**TASK DATA:**
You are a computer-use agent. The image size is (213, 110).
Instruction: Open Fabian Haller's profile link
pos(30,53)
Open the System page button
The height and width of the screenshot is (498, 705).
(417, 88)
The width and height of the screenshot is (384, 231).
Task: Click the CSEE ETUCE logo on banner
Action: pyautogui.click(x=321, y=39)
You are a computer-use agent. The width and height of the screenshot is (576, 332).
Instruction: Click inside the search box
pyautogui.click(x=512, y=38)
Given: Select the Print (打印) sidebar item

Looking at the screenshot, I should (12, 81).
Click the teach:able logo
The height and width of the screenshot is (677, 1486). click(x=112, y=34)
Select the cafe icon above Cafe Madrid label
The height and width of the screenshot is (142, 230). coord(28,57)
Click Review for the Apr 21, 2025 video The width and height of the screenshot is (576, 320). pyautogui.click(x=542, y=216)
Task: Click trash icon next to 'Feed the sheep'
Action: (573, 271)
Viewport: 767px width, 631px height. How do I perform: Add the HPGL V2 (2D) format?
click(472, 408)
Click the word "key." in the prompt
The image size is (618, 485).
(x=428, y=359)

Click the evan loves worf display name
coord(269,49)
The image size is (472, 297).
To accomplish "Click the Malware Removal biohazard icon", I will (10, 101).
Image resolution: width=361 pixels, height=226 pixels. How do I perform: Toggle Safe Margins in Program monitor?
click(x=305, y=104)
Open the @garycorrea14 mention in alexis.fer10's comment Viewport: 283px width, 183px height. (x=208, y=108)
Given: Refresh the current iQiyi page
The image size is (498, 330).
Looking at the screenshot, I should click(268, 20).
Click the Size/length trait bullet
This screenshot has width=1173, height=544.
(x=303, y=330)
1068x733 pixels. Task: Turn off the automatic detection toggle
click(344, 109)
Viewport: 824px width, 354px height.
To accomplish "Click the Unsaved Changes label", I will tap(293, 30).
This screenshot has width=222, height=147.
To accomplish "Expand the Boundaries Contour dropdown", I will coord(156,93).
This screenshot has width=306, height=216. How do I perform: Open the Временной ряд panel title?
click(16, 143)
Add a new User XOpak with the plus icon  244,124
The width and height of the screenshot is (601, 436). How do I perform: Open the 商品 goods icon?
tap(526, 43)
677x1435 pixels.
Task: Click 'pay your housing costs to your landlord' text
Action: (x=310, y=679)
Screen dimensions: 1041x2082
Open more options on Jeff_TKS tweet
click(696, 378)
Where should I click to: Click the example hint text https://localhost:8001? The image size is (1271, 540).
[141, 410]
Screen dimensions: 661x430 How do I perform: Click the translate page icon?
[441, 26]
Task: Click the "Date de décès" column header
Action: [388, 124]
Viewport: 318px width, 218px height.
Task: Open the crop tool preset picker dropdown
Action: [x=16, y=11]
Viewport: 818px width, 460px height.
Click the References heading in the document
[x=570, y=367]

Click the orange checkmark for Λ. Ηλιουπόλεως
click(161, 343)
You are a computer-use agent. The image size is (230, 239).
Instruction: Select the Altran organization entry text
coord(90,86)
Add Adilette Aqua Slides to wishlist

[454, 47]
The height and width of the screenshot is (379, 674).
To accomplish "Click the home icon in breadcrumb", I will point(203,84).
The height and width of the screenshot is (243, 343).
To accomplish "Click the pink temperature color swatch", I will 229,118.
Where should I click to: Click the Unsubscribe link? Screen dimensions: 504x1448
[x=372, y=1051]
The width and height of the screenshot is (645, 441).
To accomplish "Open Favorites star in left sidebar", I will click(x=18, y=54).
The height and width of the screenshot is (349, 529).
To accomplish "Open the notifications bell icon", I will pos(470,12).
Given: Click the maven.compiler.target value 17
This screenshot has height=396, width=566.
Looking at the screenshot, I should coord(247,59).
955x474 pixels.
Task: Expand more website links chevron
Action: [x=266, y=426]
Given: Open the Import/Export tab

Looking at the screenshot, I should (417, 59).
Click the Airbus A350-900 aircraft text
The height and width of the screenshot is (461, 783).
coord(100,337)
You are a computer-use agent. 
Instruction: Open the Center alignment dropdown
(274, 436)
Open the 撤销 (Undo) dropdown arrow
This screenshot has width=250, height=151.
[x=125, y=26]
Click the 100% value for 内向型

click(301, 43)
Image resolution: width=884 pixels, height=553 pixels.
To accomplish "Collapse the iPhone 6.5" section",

**TASK ITEM:**
Only the lines above that include the word "will" belong in the answer; copy each one.

**EXERCISE ANSWER:**
To accomplish "Click the Malware Removal biohazard icon", I will (10, 101).
To accomplish "Click the Unsaved Changes label", I will tap(293, 30).
To accomplish "Expand the Boundaries Contour dropdown", I will coord(156,93).
To accomplish "Click the home icon in breadcrumb", I will point(203,84).
To accomplish "Click the pink temperature color swatch", I will 229,118.
To accomplish "Open Favorites star in left sidebar", I will click(x=18, y=54).
To accomplish "Open the notifications bell icon", I will pos(470,12).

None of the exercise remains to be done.